Face aux «nouveaux OGM» l’Autriche, pays du bio, entre en résistance

Par Epoch Times avec AFP
15 août 2023 10:50 Mis à jour: 15 août 2023 19:05

« Ils sont gonflés de penser à un truc pareil » : fermière dans le nord-est de l’Autriche, Beate Brenner, 47 ans, ne décolère pas depuis qu’elle sait que Bruxelles veut assouplir sa réglementation des OGM pour doper l’édition génomique.

Avec son mari Walter, 48 ans, elle cultive sur soixante hectares dans le village de Schönfeld an der Wild des céréales depuis 2002. Sous le label « bio », comme près d’un quart des producteurs de ce pays, champion d’Europe en la matière. Et craint la contamination de ses produits naturels par les « nouvelles techniques génomiques » (NGT) modifiant le matériel génétique des plantes mais sans ajout extérieur, contrairement aux organismes génétiquement modifiés (OGM).

Un champ avec d’anciennes variétés de céréales dans la ferme biologique de Beate et Walter Brenner à Schoenfeld an der Wild, en Basse-Autriche. (Photo ALEX HALADA/AFP via Getty Images)

« Chez nous, les gens ont confiance »

« Chez nous, les gens ont confiance parce qu’ils savent comment on travaille », plaide-t-elle sous un ciel orageux en servant dans son petit magasin attenant l’une de ses clientes, Susi Pofi, qui ne veut pas entendre parler non plus d’un changement des règles. « On parle quand même de notre santé », s’insurge cette voisine de 64 ans, lorsque la productrice lui trace les grandes lignes du projet d’accord en discussions. « Il faut faire du bruit pour qu’ils reculent », tranche-t-elle.

Selon une enquête de la chambre de commerce, 94 % des Autrichiens sont favorables au maintien de l’obligation d’étiquetage pour tous les aliments génétiquement modifiés. Ils semblent peu sensibles aux arguments de la Commission européenne, pour qui la législation encadrant drastiquement les OGM freine le développement des NGT, nécessaires pour s’adapter au changement climatique. Créer des variétés plus résistantes à la sécheresse ou pauvres en gluten ne devrait pas nécessiter les laborieuses procédures d’autorisation, de traçabilité ou de surveillance imposées au transgénique. Elle a le soutien de la plupart des États membres comme du parti conservateur (PPE), premier groupe au parlement de Strasbourg. Et espère finaliser le texte avant les élections européennes, en juin 2024.

L’industrie agro-alimentaire est dans les starting-blocks : 90 demandes d’autorisation pour des cultures NGT, dont un tiers sont à des stades de recherche avancée, étaient déposées début juillet. En Belgique, le maïs est déjà testé en plein champ. En Suède, ce sont les pommes de terre qui ont été plantées. Et alors que l’Europe est la région du monde qui se réchauffe le plus vite, les organisations professionnelles agricoles font pression. Mais certains font de la résistance. Les partis européens de gauche exigent une analyse des risques et des moyens de détection pour tracer les nouveaux venus lâchés dans la nature.

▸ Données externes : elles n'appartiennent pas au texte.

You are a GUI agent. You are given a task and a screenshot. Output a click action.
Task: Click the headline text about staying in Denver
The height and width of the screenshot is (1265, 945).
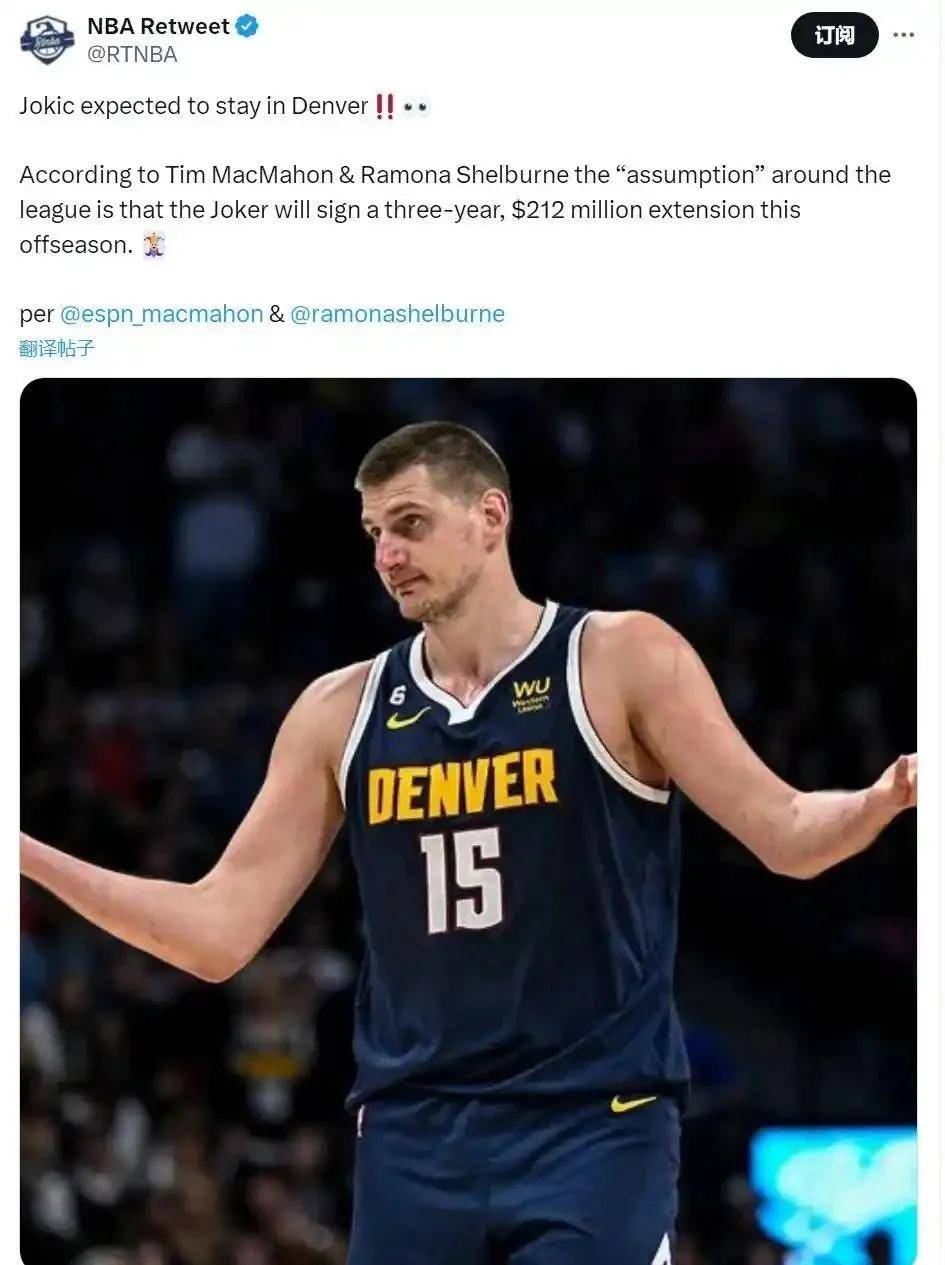click(x=194, y=106)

Elle dénonce la « soumission » de Bruxelles aux lobbys

Et avec un label, Bio Austria, fort de 13.500 adhérents qui se veut la plus grosse association de défense de l’agriculture biologique sur le continent, l’Autriche mène la fronde. En partenariat avec l’ONG Global 2000, Bio Austria a recueilli en décembre près de 421.000 signatures contre l’assouplissement des directives. Elle dénonce la « soumission » de Bruxelles aux lobbys ainsi qu’un « recul de la transparence alimentaire ».

« La porte d’entrée du nouveau génie génétique doit rester aussi sécurisée que celle des OGM », plaide sa présidente, Gertraud Grabmann, qui a l’oreille du gouvernement à Vienne. Dominé par les conservateurs défendant les petits producteurs traditionnels ayant misé sur la qualité pour s’imposer dans le marché unique, il compte aussi des écologistes vent debout contre les « apprentis sorciers ».

L’agricultrice biologique Beate Brenner avec un panier de pains et de pâtisseries dans son magasin à Schoenfeld an der Wild, en Basse-Autriche. (Photo ALEX HALADA/AFP via Getty Images)

Le changement représente un « danger » qui « prive les consommateurs de leur liberté de choix », estiment trois ministres, qui promettent ensemble de faire « tout ce qui est en leur pouvoir pour conserver les règles » actuelles. Devant ses équipements flambants neufs où la farine est fraîchement moulue avant de servir à la confection des pâtes et du pain, Beate Brenner compte sur eux. Elle veut garder « ses bons produits » authentiques qui font « la fierté de l’Autriche ».